Job loss caused by new technology is a constant in the history of industrial development. Innovations make obsolete some industrial activities while creating new ones – creating winners and losers.
Such changes are unpopular among those affected. Some examples of resistance were violent. A famous example is the resistance to new textile technology in Great Britain in the early 19th century that eliminated the jobs of some of the most skilled textile workers, which led the destruction of new equipment – to no lasting effect, as mechanization continued.
Machines continue to replace workers and at the same time create new, more sophisticated jobs that add more value than the jobs replaced by machines. And automation continues because it drives economic value creation that benefits society at large. A visit to a modern production plant will quickly show how robots have replaced manual workers with people operating computers.
Enabling these transformations are, of course, computers and new communications systems. Computers and new software have been creating and destroying jobs for many years. But new technology, with highly visible benefits, has been taken for granted as an obvious “good thing.”
But now we have reached a new stage, with dramatic advances in AI (artificial intelligence) technology, as demonstrated by ChatGPT, software recently released by a company backed by Microsoft. What caught public attention is that the technology demonstrates the software’s ability to produce remarkable documents and respond well to questions based on massive storage of data.
‘Thinking’ robots?
Such results look like robots with human characteristics. This drew enormous public attention as well as fear, leading to demands for government controls placed on the AI technology to limit its “dangerous” applications.
Are robots finally “thinking like humans?” Such results immediately set off predictions of the massive replacement of lawyers and many other workers. An analysis by Asia Times’ David Goldman, “The great chatbot bubble,” suggests that the near-term potential of the technology has been overstated.
We now have smarter robots, but they have been getting smarter for a long time.
Robots are not humans. Human intelligence is the combination of many skills. Acquiring and applying knowledge and reasoning to solve problems are not quantified is a key human characteristic. The ability to discover related connections is a source of invention. Above all, human intelligence can deal with solving problems where related information is ambiguous.
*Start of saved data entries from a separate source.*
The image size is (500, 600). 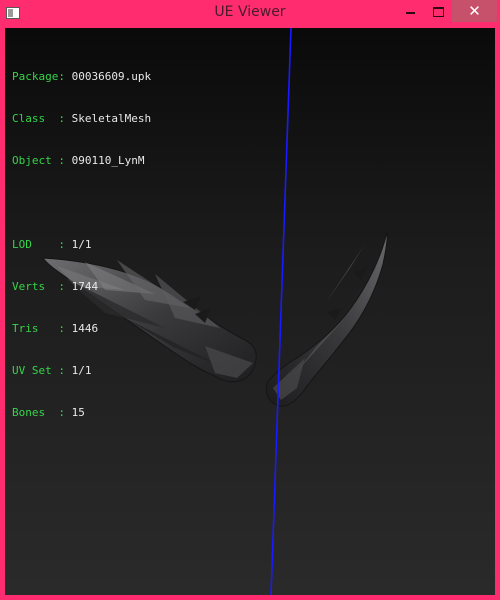 I want to click on info-value: 090110_LynM, so click(x=108, y=160). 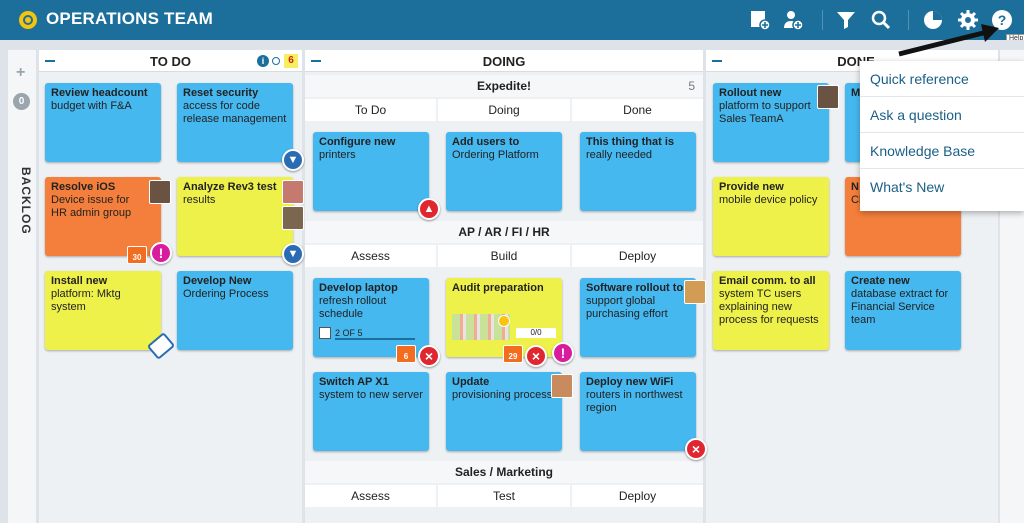 I want to click on add-user-icon, so click(x=793, y=20).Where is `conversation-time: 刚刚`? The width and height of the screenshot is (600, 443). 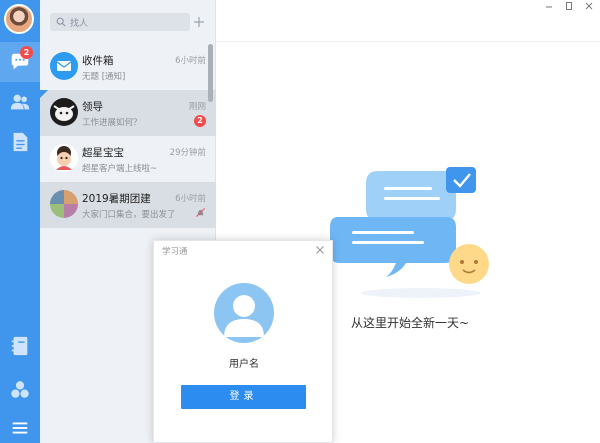
conversation-time: 刚刚 is located at coordinates (197, 107).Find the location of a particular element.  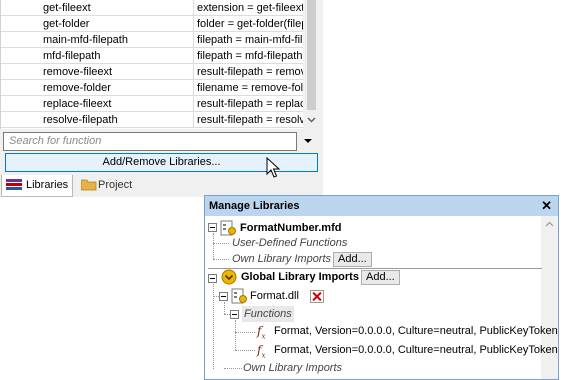

dropdown-arrow-icon is located at coordinates (308, 141).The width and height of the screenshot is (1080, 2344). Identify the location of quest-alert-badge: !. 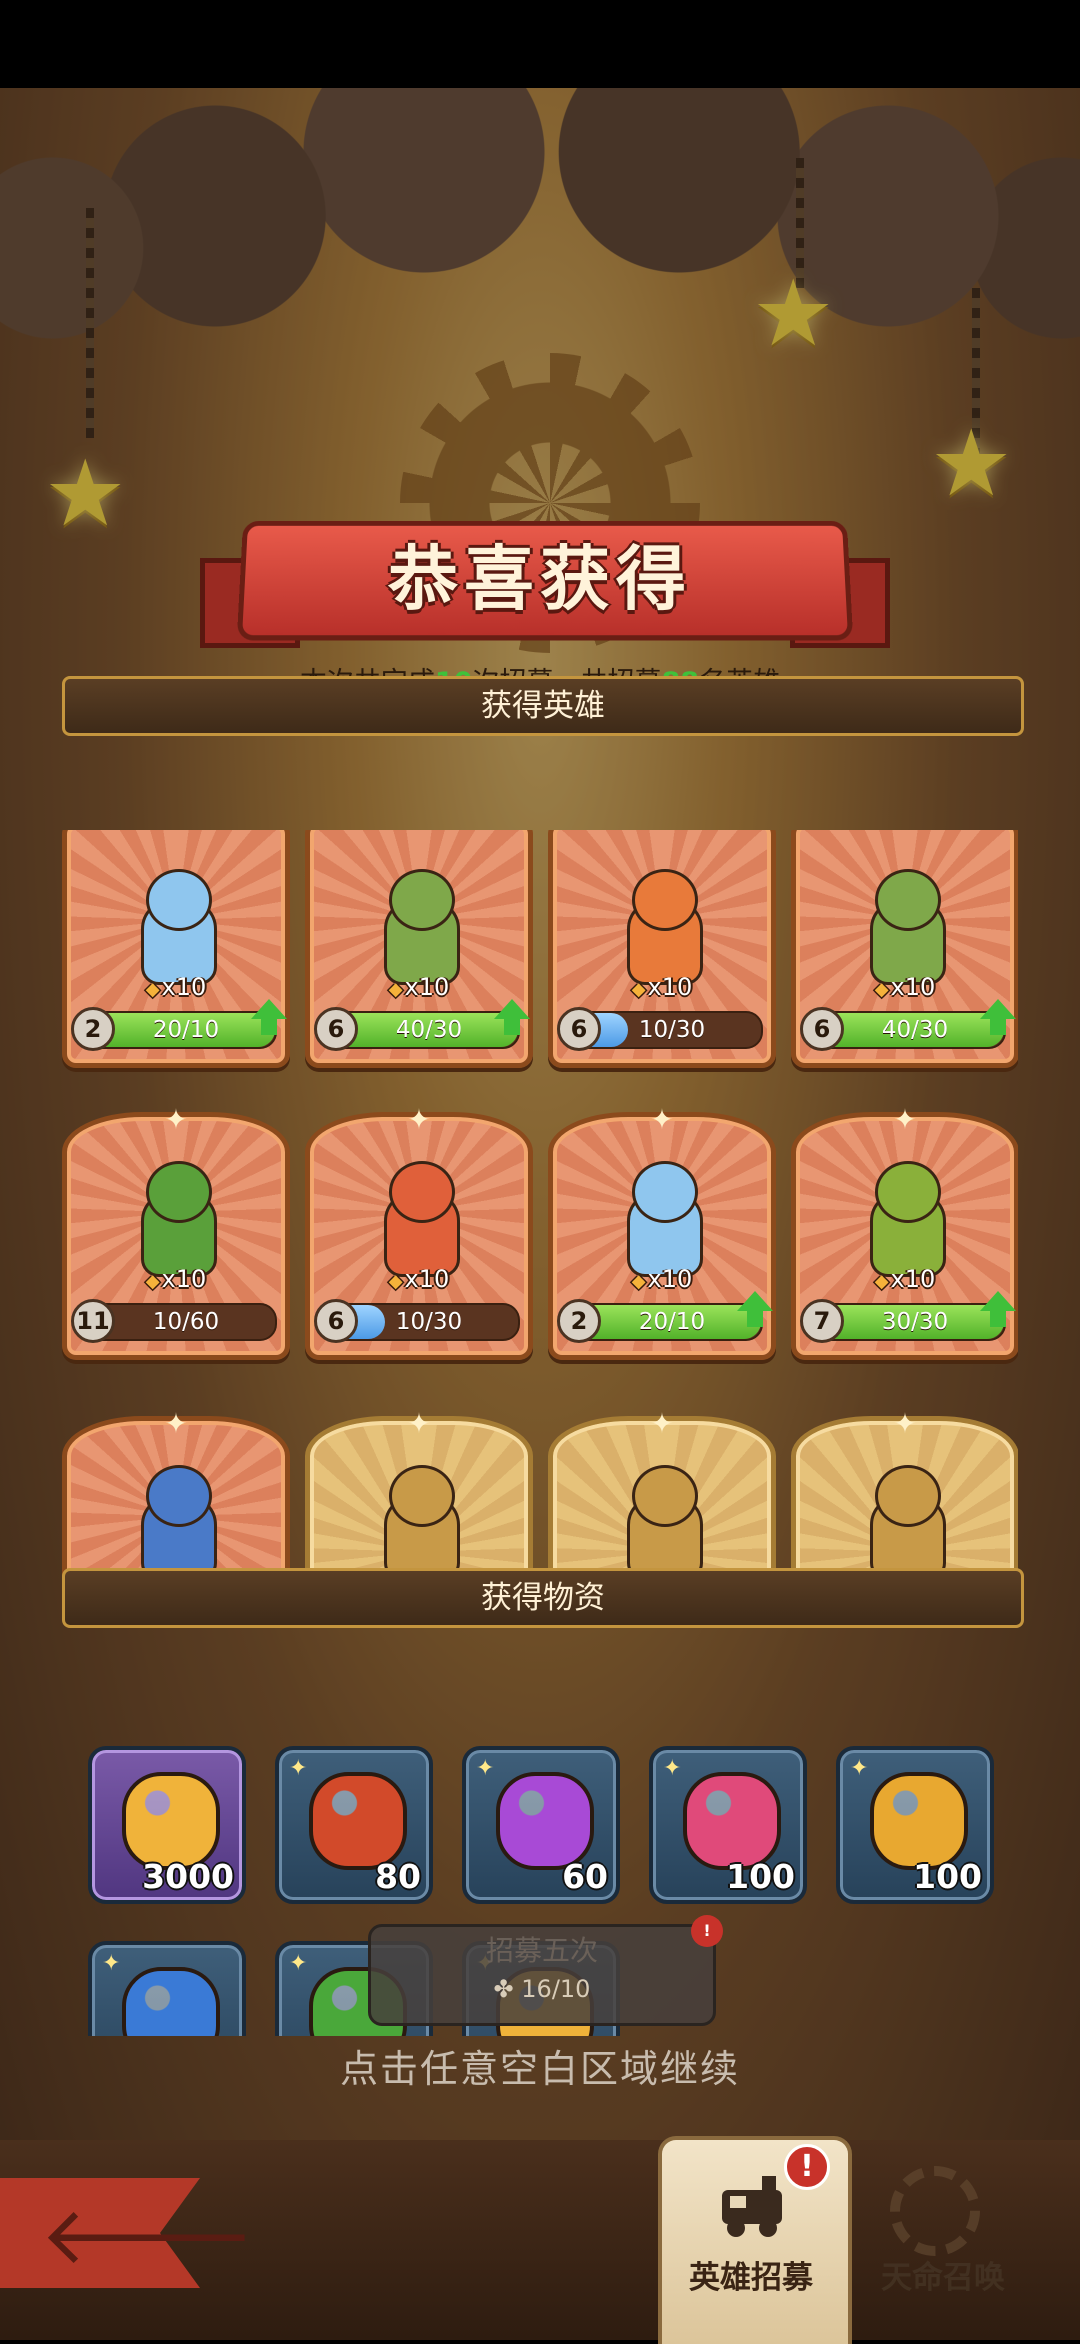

The history of industrial development is that employment patterns adapt to enable ever more sophisticated functions. As machines replace humans, new jobs emerge, enabling new products and services hitherto impractical. Just look at the low US unemployment in recent years in the face of growing economic sophistication.
Ultimately, robots are machines that perform functions that they are trained to do. The software cannot reliably quantify uncertainty, and human involvement is needed.
For example, in medical applications where computers are tasked to read images such as X-rays, radiologists are needed to view and judge the importance of certain features in correlation with other features. The possibilities are infinite; hence human judgment and experience are essential.
Robots will remain our tools, and any ideas for controlling AI technology through regulations will remain speculative.
Henry Kressel is a technologist, inventor, author, and long-term private equity investor.